There is a history of dumping news on the Memorial Day weekend, so it gets buried in the day-to-day muck of life. I stopped writing online when I felt that there was no use in continuing postmodern sophism through art criticism and
Peoplelisation of Houston. I still had three obligations to fulfil while I was not writing here, and they were all obsessed with the spectre of
May 1968. The three pieces were torture, and I hope I never write again.
The last piece I wrote before May was a hopeful take on technological communication and intimacy refuting Baudrillard's
simulacra. Postmodernism can suck my fucking balls- it's some bullshit.
Then it was
International Workers' Day, or in Texan-
Thursday. I quit smoking.
May 68 had been in the air, but it hit full force nostalgia with a masturbatory May
Artforum and the real revelation for someone born in 1980 that the game that is being played in art and commerce is not viable, original or revolutionary. I have been so fucking depressed.
Have you ever read
A Season in Hell? Don't read it if you are depressed.
YAR asked me to write 3000 words for
Gulf Coast, a literary mag, about his illustrations of the epic poem written by a seventeen year old. The
other Parisian revolutions came into focus, but postmodernism fell apart for me.
Rimbaud believed what he wrote. It was happening to him. Is that so stupid to say?
I rewrote that thing a million times.

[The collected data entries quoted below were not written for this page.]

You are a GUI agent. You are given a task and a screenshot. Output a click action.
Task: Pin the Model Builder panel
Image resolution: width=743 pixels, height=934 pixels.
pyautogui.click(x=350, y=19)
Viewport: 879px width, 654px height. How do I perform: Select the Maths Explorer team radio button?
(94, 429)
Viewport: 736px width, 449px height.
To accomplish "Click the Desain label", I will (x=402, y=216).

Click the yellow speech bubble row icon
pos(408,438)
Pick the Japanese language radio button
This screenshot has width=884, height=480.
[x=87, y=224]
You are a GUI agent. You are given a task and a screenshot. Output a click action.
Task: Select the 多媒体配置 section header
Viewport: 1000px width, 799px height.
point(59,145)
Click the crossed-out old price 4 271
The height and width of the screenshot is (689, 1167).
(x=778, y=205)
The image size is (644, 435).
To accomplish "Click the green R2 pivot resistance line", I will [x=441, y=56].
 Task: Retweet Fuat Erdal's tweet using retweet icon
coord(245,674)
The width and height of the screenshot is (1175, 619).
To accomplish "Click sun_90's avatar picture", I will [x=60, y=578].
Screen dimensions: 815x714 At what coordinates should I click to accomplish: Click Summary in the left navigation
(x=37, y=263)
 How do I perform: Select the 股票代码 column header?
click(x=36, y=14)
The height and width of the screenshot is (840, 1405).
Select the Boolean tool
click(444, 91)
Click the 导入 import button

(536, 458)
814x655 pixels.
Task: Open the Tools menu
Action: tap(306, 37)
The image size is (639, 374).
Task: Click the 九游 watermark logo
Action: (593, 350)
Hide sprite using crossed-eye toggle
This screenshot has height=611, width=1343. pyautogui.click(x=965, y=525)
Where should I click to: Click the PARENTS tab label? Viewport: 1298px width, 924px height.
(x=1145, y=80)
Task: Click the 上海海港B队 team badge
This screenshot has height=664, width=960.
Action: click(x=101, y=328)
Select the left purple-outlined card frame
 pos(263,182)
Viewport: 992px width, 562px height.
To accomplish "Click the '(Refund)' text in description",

I took to watching
Italian soccer games and writing on top of copies of the last revisions. I went to the
Art Car party at the Orange Show. I saw the
Houston Area Show,
The Old Weird America at the CAMH,
John Alexander at the MFAH, the
Lawndale, and
Diverseworks. I heard about
Tom Jones' death while walking out of the new
baroque cathedral in downtown. On the day that
Robert Rauschenberg died I bought daisies and drove to the memorial on Heights Boulevard in the rain. I watched
Chicago Cubs games and rewrote it again and again. I sent it away and I was in shambles. For Artshouston, I wrote about
How Artists Draw at the Menil. Omar from the
Free Press called and said he was going to
Lebanon. He needed an article. I had nothing left but three obituaries in 500 words.
May 1968 is a funny thing to me now. it is stupid only because it is local- and I am elsewhere. There is something to be said for stepping away from rancor to do something productive.
Postmodern market art, in all its
facets and
forms, is a restriction on life. This is stupid to think that there isn't real life and magic in objecthood. Otherwise we say that life and living it is not art itself. Systematic science is defined by human subjectivity. Look to youth to redefine art as a rich man's game that artists do not need.
Instead of fighting against the system, like
William Cordova, I am content to get a job. Academic sophism is a lucrative business. Maybe I'll be an administrator. What Houston needs now is a market day, a public identity. Screw it, I'm moving to the northside.
There has been a lot of ink spilled regarding
1968 and where we are today. Don't forget
1948 either. The
Old Left has no place today. Communism failed, but I really don't like the world they have created along with the right. Truly
trainspotting, I am obsessed with politics now.
A quiet summer to you all. Let's grow a little.